Streaming System and Flink

Oct 20, 2024

Part 1. What are Streaming Systems?

Streaming Essentials

Assume we have a streaming system, and the ingress data is as follows:

id	value	timestamp
1	5	12:00:02
2	9	12:01:30
3	7	12:02:20
4	8	12:03:00
5	3	12:03:50
6	4	12:04:20

We want to achieve the following task: Calculate the sum of event values within a 2-second window.

Sum	Window Range
14	[12:00, 12:02)
18	[12:02, 12:04)
4	[12:04, 12:06)

Event Time vs Process Time

Event time: The time the event occurs, indicated by the timestamp in the table above.
Processing time: The time when the event is actually observed by the system.

Ideally, event time equals processing time, in which case the process order is the same as the event order. However, due to network delays and inefficiencies, this is not strictly achievable.

Triggers

In stream processing, data continuously enters windows. The role of triggers is to determine when to send the state (local state) of the window downstream while maintaining the state of the stream. Without triggers, the result would accumulate indefinitely, equivalent to a batch processing system.

Triggers can send results at any time or multiple times.

The main problem caused by out-of-order events is that we cannot know the state of each window at any given time (is it complete or not?), so how should we decide when to send the window results?
________________________________________
**What you need to do**
a – Repeat the passage from the streaming systems article word for word, starting at "Event time: The" and ending at "batch processing system.".
b – In the streaming systems article, how is processing time defined?
c – Take the streaming systems and Flink article further, continuing after its final sentence.

**Collected material**
________________________________________
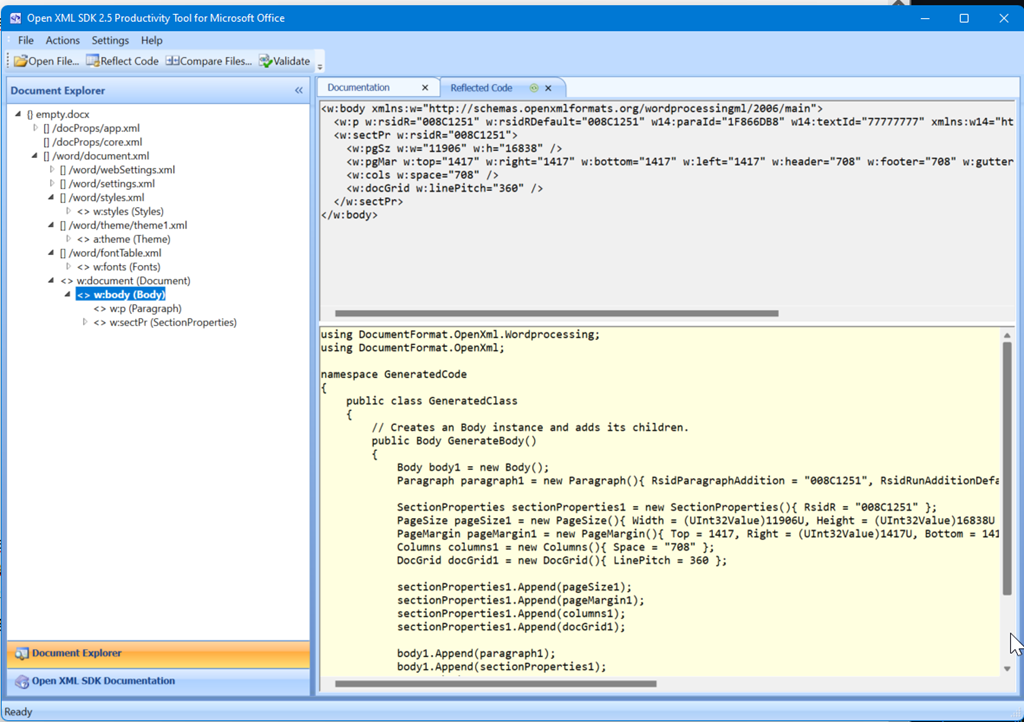1024x722 pixels.
Task: Click the code pane vertical scrollbar
Action: [x=1007, y=470]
________________________________________
**Expected results**
a –
Event time: The time the event occurs, indicated by the timestamp in the table above.
Processing time: The time when the event is actually observed by the system.

Ideally, event time equals processing time, in which case the process order is the same as the event order. However, due to network delays and inefficiencies, this is not strictly achievable.

Triggers

In stream processing, data continuously enters windows. The role of triggers is to determine when to send the state (local state) of the window downstream while maintaining the state of the stream. Without triggers, the result would accumulate indefinitely, equivalent to a batch processing system.

b – Processing time is the time when the event is actually observed by the system.

c –
Strategy 1: Per-record triggering
The simplest way is to update the window state and trigger sending to downstream every time an event is received. The downside is that communication overhead is high. For scenarios with large data volumes, a single window may contain hundreds or thousands of data points, resulting in low efficiency.

Strategy 2: Aligned delay triggering
This strategy improves on Strategy 1 by triggering based on time instead of individual events. The advantage is that even if multiple data points arrive in one second, the trigger only fires once, reducing message volume.

Strategy 3: Unaligned delay triggering
This further improves Strategy 2 by triggering based on the arrival time of the most recent event. This approach evenly distributes triggering, contributing to system stability.

Watermarks

Using triggers to periodically update window states and send results downstream can encounter two problems:

Although periodic triggering helps approach the final state of a window, there is no explicit signal indicating the window is complete and the results are correct.
Without such a signal, the window cannot be closed, and the system cannot reclaim local state, leading to increasing storage pressure.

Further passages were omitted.